#### Written task
Could you pick up the film review below, about the screen version of Ian McEwan's novel, and carry it on from its final sentence?

#### Selected extract
>>>

It’s rare though that one gets to levy these criticisms at the original author. Ian McEwan himself is credited as the sole screenwriter of this uneven filmic reimagining of his beautifully melancholic eponymous novel, which makes the inclusion of an altered, unsatisfying ending all the more perplexing.
Their celebratory dinner is marked by excruciating Pinteresque silences, amplified by a complete lack of score. Deft camerawork takes us below to the table to reveal feet tapping nervously, fingers digging into the upholstery. The sense of suffocating tension is so palpable that we as the audience can barely stop ourselves from squirming in our seats.
This strand of the narrative is set in 1962, a period just before the sexual revolution swept through English youth culture. Edward and Florence had never discussed sex and now the expectation of having to consummate their marriage hangs above them like a dense coastal fog. Edward is overcome with anticipation, Florence with fear and revulsion. One fantastic shot of the two locked in an embrace captures the irreconcilable gulf between them; Florence claws at Edward for some support, while in the mirror we see him excitedly try to undo her zip.

<<<

#### Information supplied
>>>

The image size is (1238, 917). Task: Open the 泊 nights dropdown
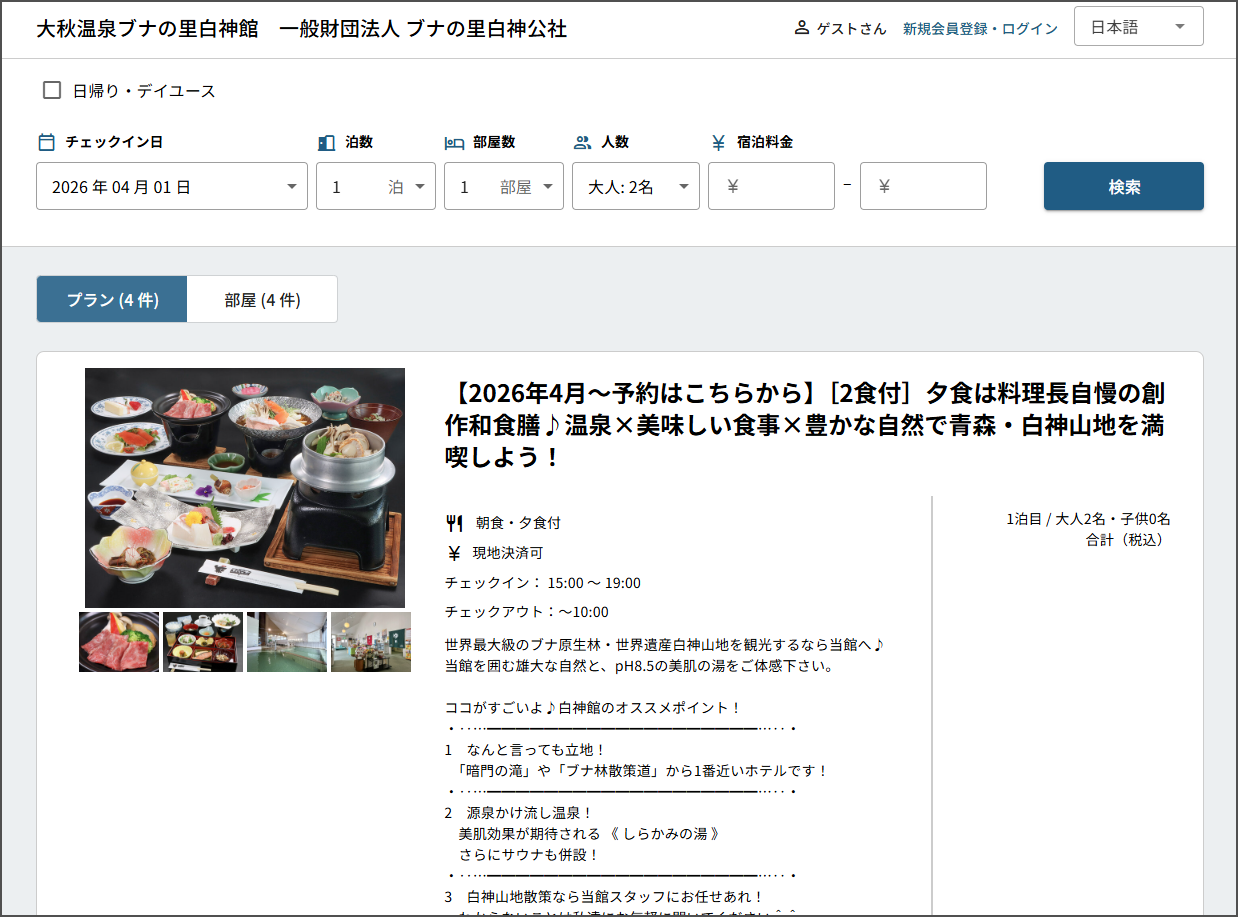[x=375, y=187]
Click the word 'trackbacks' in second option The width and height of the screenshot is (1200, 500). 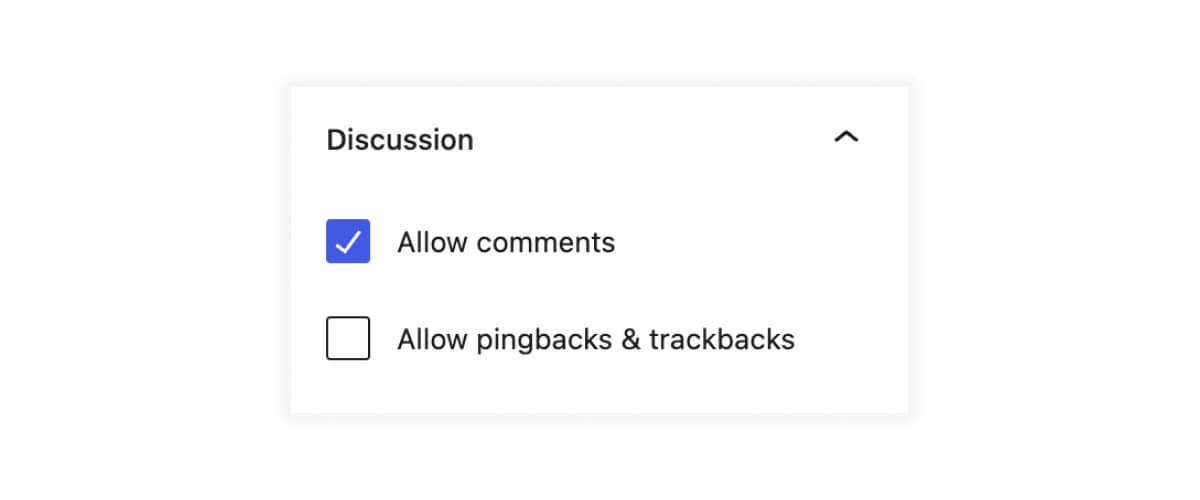click(722, 340)
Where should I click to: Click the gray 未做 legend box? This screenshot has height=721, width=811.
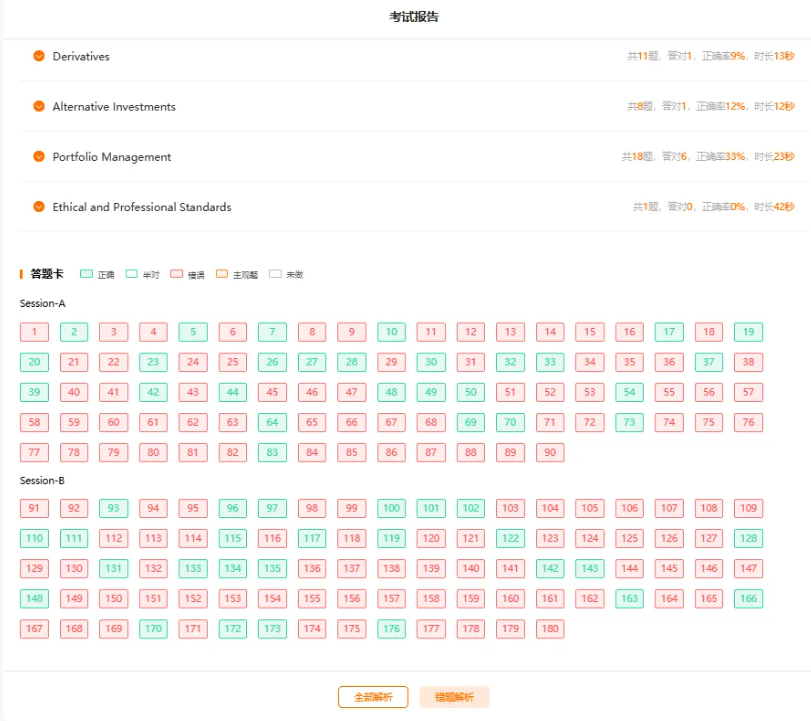[x=275, y=273]
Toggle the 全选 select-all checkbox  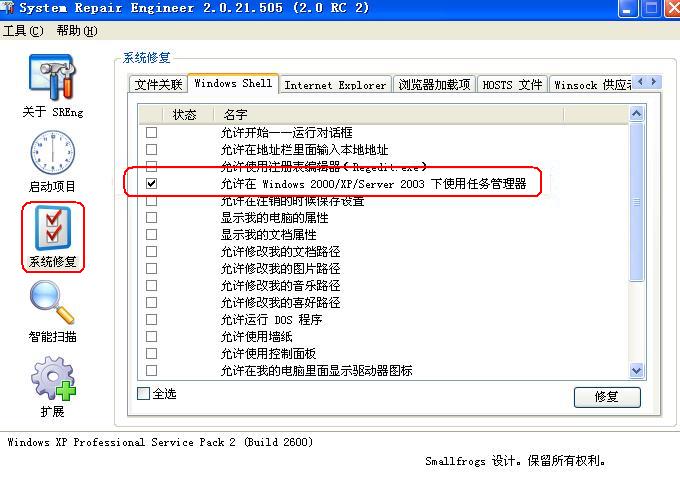[143, 393]
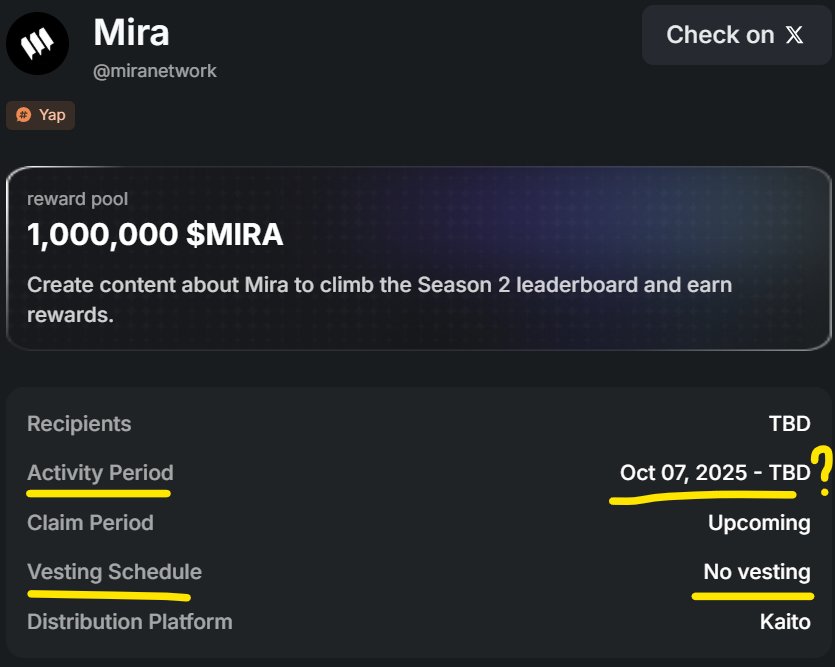Viewport: 835px width, 667px height.
Task: Click the orange Yap hashtag icon
Action: tap(24, 115)
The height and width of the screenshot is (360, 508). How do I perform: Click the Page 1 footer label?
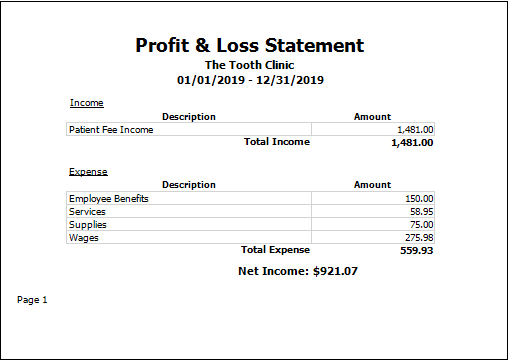click(x=32, y=300)
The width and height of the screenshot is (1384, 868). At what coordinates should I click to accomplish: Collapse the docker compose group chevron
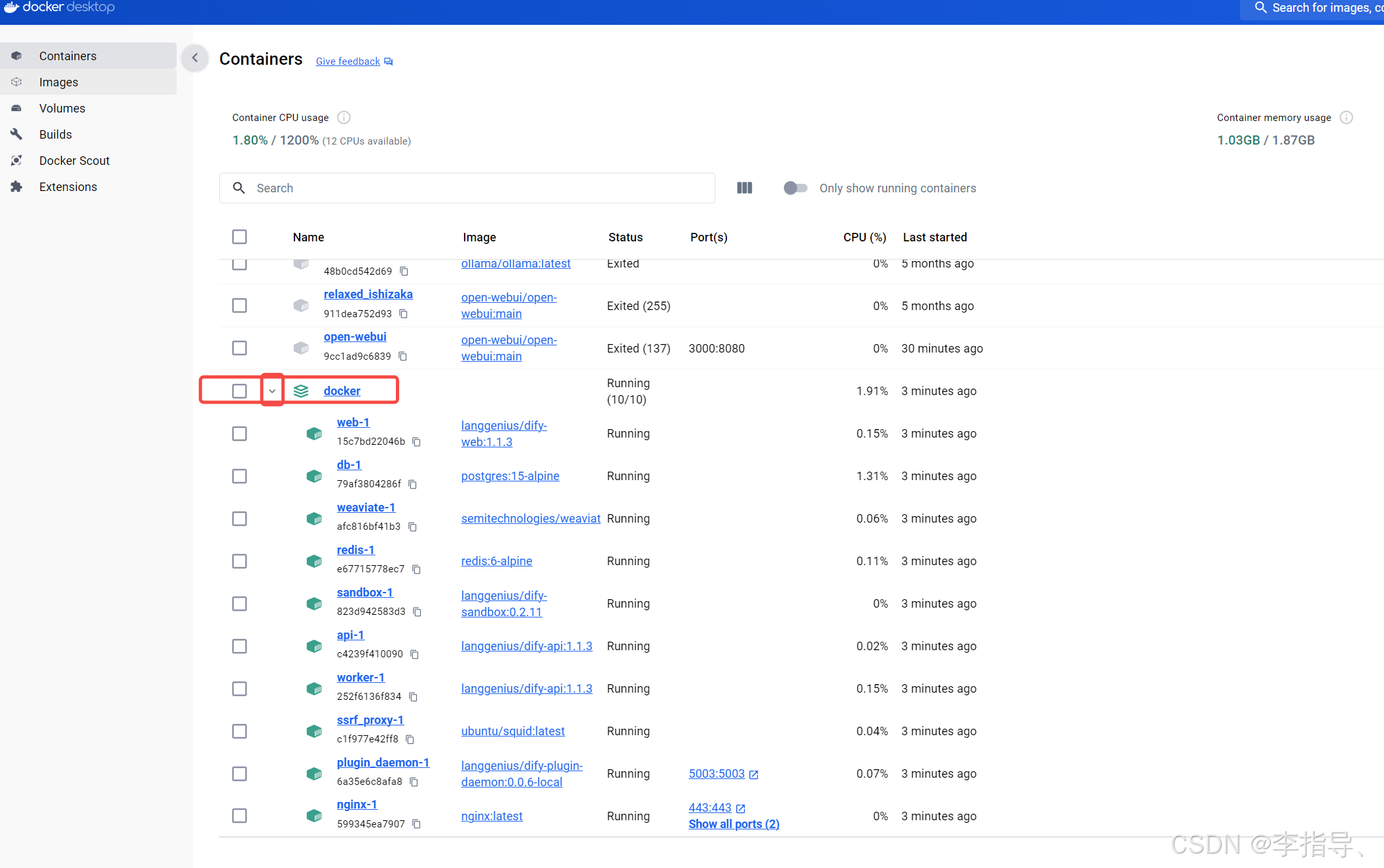(x=272, y=391)
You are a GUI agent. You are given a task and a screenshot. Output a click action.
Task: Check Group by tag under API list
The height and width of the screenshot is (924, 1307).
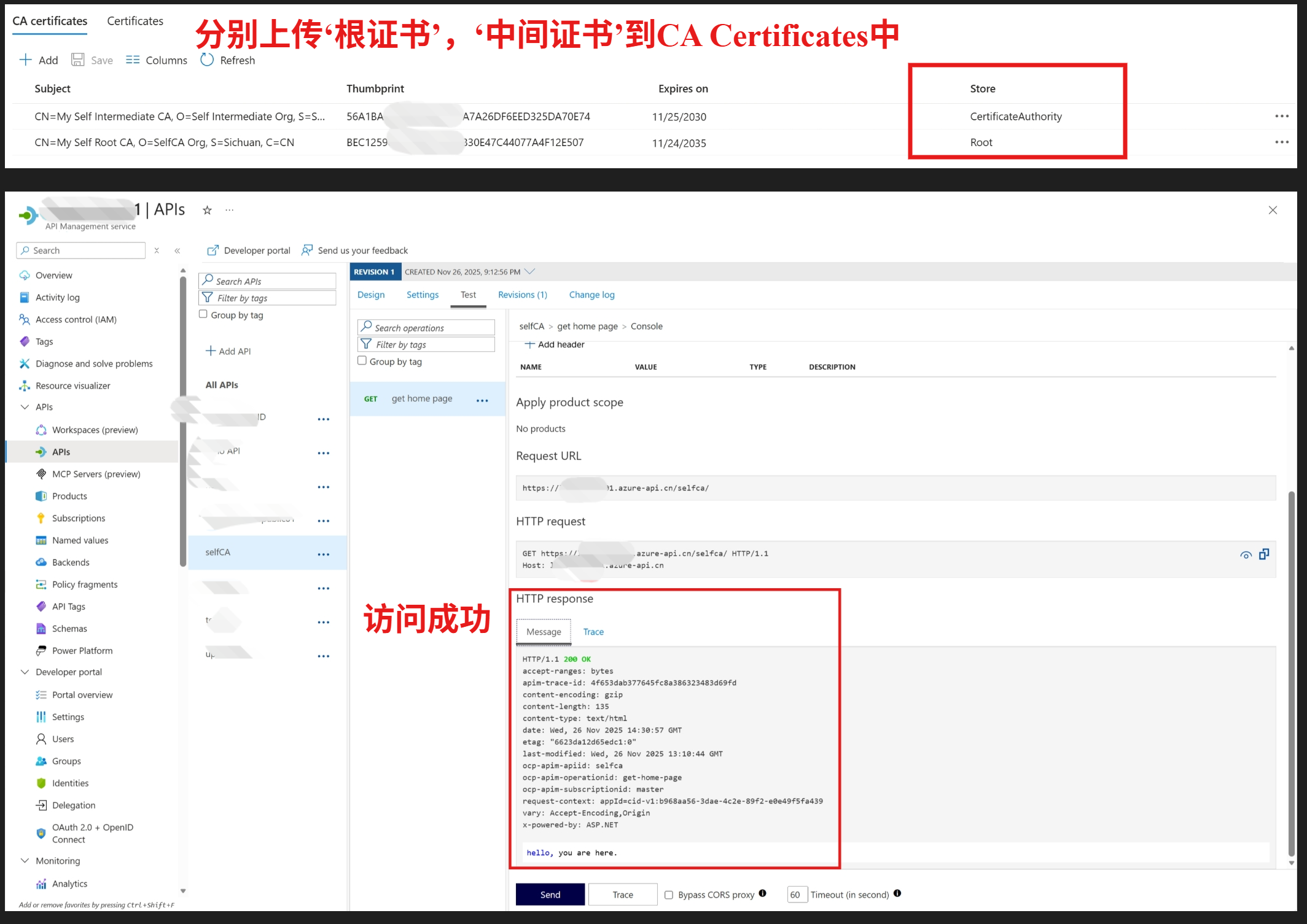203,314
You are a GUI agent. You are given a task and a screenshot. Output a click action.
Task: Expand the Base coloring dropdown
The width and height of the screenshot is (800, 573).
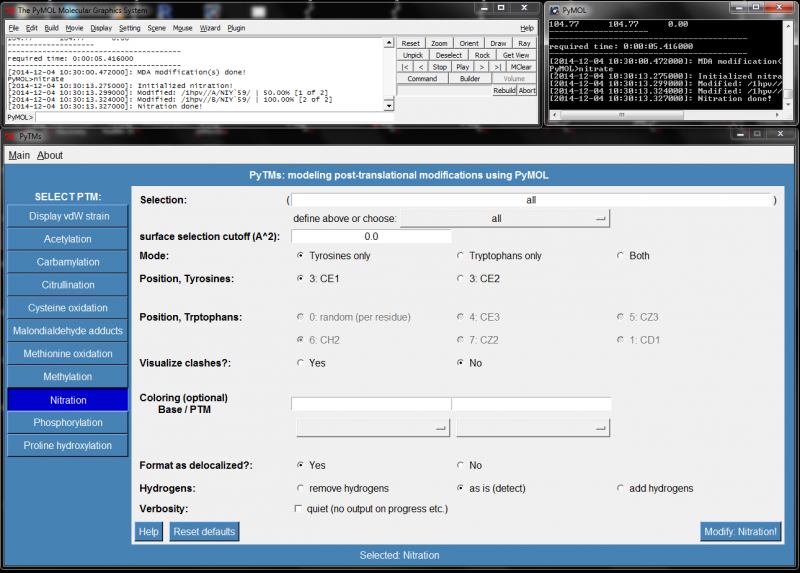pyautogui.click(x=371, y=428)
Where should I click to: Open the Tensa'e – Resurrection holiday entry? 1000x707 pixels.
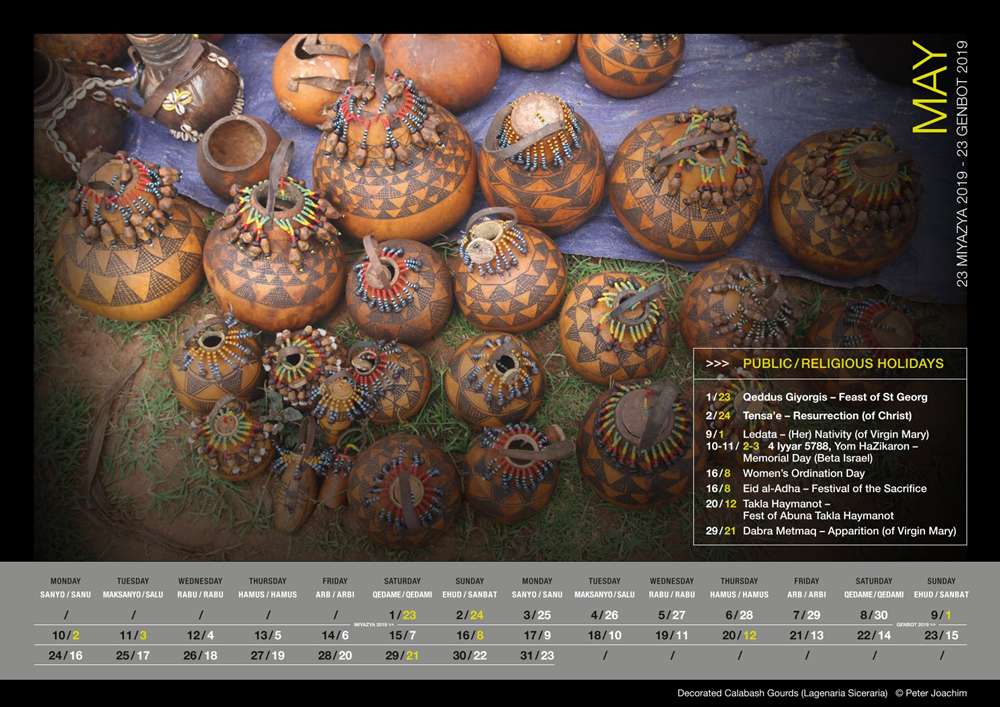(809, 416)
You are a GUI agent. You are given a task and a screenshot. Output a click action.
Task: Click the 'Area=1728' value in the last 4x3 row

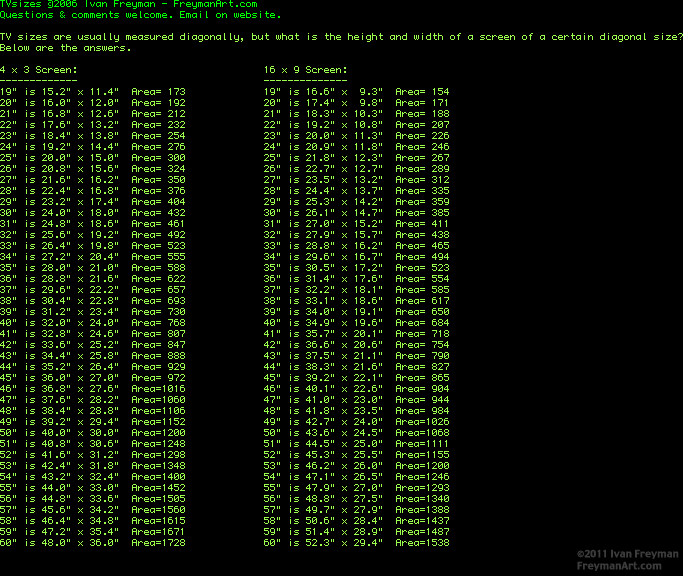tap(158, 542)
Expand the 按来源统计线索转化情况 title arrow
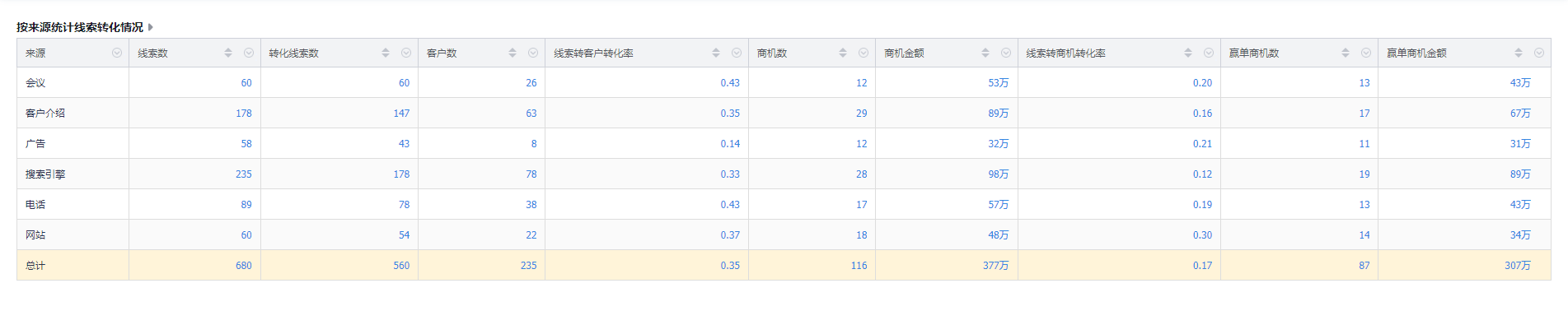 point(151,27)
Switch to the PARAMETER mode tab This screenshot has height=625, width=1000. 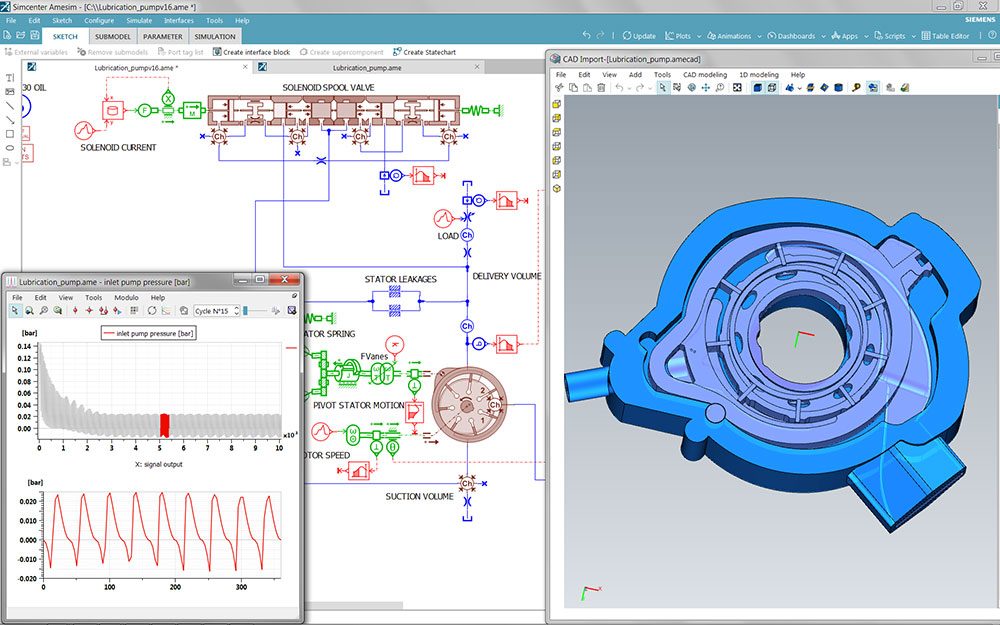click(x=162, y=36)
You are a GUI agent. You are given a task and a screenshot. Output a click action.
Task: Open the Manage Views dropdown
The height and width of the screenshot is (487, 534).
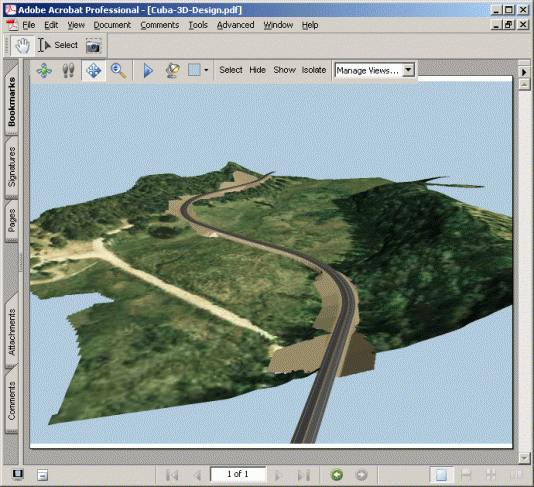374,70
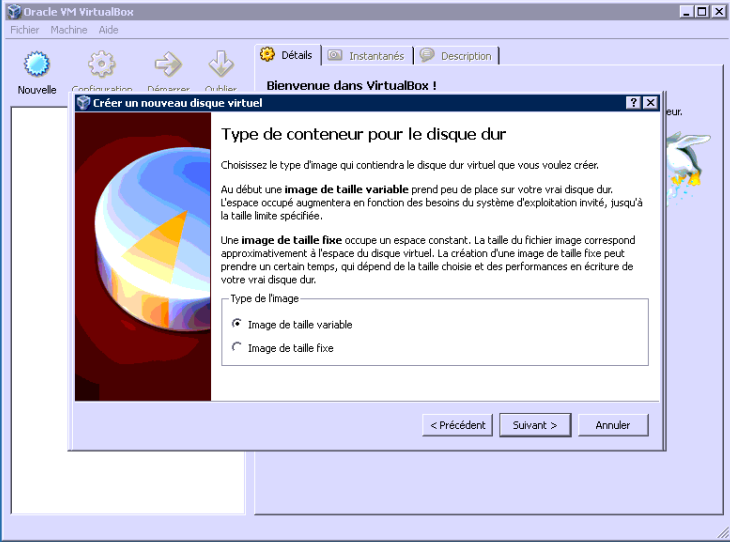Select Image de taille variable option

[237, 324]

<<<

#### Final result
Punctuating these scenes are flashbacks which provide context into how the couple met and the families from which they were hoping to escape. These constant chronological shifts are at times a little jarring – at one point there’s even a flashback within a flashback – but they do serve to make the characters well-rounded, and Ronan and Howle do a good job of making us believe that the relationship was not doomed from the start. When cheery scenes of halcyon days are intercut with the unbearable awkwardness of the film’s present, it moves us all the more to see how distant the couple have now become.
So far, so good. But the story is then frustratingly undermined by an emotionally manipulative coda. Like the book, the film revisits Edward late in life after the disintegration of his marriage. But where the novel was subtle and concise in its meditation on remembrance and regret, here the point is made with such shameless transparency (and risibly bad prosthetics) that it undercuts the pathos of the original story. A two-hour runtime also transforms a masterfully taut novella into a rather protracted affair.
As a standalone feature this is undoubtedly an affecting and wonderfully shot feature, but it’s unlikely to surpass Atonement as anyone’s favourite McEwan adaptation anytime soon.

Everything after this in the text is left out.